[BEGIN Provided text]

Neil Jordan with  Aidan Higgins and Dermot Healy at  Kinsale Arts Week 2008. Photograph: John Allen
Neil Jordan with Aidan Higgins and Dermot Healy at Kinsale Arts Week 2008. Photograph: John Allen

Dog Days, the second of the autobiographical trilogy, written when he was living alone in Wicklow, is described as one of his more accessible books. It’s also the driest. Apart from an astonishing portrait of his younger brother Colman, “the Dote”, and wife Stella, this was Aidan without amor, without wife, without “the lads”, barely Aidan at all.

Then he met Alannah. “I very much liked the way he listened to me,” Alannah says simply. “He took me seriously (–) this doesn’t often happen particularly with older men of distinguished literary pedigree.” And so the second marriage began. And continued, for many happy years.

More books appeared: The Whole Hog, Flotsam and Jetsam, Windy Arbour, Blind Man’s Bluff, March Hares.

Sadly, the recognition every artist craves stubbornly refused a return appearance. The early fame had cooled to near zero. The Irish reading public whom Beckett once said “couldn’t give a fart in their corduroys about art” looked resolutely the other way. Higgins was a “difficult” writer. No, he was an impossible writer! HE DID NOT REVERE JOHN MC GAHERN. WHAT WAS THE BLOODY MATTER WTH HIM?

[END Provided text]
[BEGIN Dataset records]

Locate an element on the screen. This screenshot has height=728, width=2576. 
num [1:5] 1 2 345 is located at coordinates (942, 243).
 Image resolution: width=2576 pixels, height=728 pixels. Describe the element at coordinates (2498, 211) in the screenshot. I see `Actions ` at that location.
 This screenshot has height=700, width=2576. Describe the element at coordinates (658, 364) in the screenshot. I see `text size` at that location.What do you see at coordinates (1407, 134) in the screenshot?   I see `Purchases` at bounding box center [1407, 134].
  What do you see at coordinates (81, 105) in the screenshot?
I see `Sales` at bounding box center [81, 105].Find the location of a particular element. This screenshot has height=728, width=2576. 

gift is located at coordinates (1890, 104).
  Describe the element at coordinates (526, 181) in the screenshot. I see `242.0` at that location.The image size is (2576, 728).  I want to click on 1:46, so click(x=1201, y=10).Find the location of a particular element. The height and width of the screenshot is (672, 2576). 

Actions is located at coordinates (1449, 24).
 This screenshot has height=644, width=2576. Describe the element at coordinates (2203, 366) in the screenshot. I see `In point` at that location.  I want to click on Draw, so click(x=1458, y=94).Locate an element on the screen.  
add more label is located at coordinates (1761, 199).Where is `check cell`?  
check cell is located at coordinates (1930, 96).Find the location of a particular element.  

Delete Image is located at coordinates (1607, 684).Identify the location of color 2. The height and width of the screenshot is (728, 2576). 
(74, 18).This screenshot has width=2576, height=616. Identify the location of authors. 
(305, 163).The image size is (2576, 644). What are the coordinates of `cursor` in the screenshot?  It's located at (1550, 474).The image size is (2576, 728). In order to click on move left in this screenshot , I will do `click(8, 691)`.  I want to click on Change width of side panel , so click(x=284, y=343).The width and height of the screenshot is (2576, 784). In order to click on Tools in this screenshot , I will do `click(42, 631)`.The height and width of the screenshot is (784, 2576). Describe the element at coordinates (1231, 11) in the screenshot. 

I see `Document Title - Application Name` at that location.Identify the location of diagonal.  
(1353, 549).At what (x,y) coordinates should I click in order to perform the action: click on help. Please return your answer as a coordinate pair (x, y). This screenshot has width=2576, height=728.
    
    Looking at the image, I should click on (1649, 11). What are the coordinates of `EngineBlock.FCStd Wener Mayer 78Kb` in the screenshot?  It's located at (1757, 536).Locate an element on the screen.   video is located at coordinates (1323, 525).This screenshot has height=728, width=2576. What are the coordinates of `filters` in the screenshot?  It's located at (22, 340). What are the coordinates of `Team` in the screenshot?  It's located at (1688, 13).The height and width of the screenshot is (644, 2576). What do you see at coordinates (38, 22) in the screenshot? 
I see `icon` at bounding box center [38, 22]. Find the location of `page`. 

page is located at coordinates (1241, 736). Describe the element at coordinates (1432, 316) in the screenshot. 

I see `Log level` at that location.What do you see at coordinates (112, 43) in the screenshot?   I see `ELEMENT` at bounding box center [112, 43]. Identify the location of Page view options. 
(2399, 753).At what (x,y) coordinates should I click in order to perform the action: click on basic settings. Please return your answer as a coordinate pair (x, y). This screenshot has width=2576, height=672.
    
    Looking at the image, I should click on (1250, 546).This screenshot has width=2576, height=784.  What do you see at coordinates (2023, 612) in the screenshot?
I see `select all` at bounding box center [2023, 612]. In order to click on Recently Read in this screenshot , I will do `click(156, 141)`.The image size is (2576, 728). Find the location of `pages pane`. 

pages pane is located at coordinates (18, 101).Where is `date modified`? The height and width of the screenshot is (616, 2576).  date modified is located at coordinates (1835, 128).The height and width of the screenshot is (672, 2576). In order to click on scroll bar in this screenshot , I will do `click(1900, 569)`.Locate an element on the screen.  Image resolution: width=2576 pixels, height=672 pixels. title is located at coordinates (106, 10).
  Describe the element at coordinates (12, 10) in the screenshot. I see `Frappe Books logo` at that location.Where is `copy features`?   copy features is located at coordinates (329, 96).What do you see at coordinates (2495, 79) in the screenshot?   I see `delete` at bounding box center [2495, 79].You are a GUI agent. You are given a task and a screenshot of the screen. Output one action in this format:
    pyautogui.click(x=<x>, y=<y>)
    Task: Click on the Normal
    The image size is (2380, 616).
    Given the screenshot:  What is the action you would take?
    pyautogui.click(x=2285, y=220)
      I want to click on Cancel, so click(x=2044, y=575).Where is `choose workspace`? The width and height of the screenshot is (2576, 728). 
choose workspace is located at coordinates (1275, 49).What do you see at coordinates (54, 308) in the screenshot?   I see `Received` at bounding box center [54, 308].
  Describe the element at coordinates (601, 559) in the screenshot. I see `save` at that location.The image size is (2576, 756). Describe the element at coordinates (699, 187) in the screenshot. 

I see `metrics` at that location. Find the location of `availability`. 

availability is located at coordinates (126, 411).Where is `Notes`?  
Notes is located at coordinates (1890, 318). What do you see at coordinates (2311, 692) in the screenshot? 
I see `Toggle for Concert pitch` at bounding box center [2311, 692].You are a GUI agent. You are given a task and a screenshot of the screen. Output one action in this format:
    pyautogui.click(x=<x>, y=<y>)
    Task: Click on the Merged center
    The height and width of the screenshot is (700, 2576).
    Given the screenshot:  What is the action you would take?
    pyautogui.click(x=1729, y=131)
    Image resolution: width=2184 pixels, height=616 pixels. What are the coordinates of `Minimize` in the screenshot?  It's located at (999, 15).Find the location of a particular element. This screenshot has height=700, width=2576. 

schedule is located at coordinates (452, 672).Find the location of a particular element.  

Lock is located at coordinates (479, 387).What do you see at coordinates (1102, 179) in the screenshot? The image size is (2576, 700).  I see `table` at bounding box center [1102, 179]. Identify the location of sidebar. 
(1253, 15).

[END Dataset records]

» **Task directions**: Retype the passage about Aidan Higgins word for word, from "Then he met" to "many happy years.".

» **Problem solution**:
Then he met Alannah. “I very much liked the way he listened to me,” Alannah says simply. “He took me seriously (–) this doesn’t often happen particularly with older men of distinguished literary pedigree.” And so the second marriage began. And continued, for many happy years.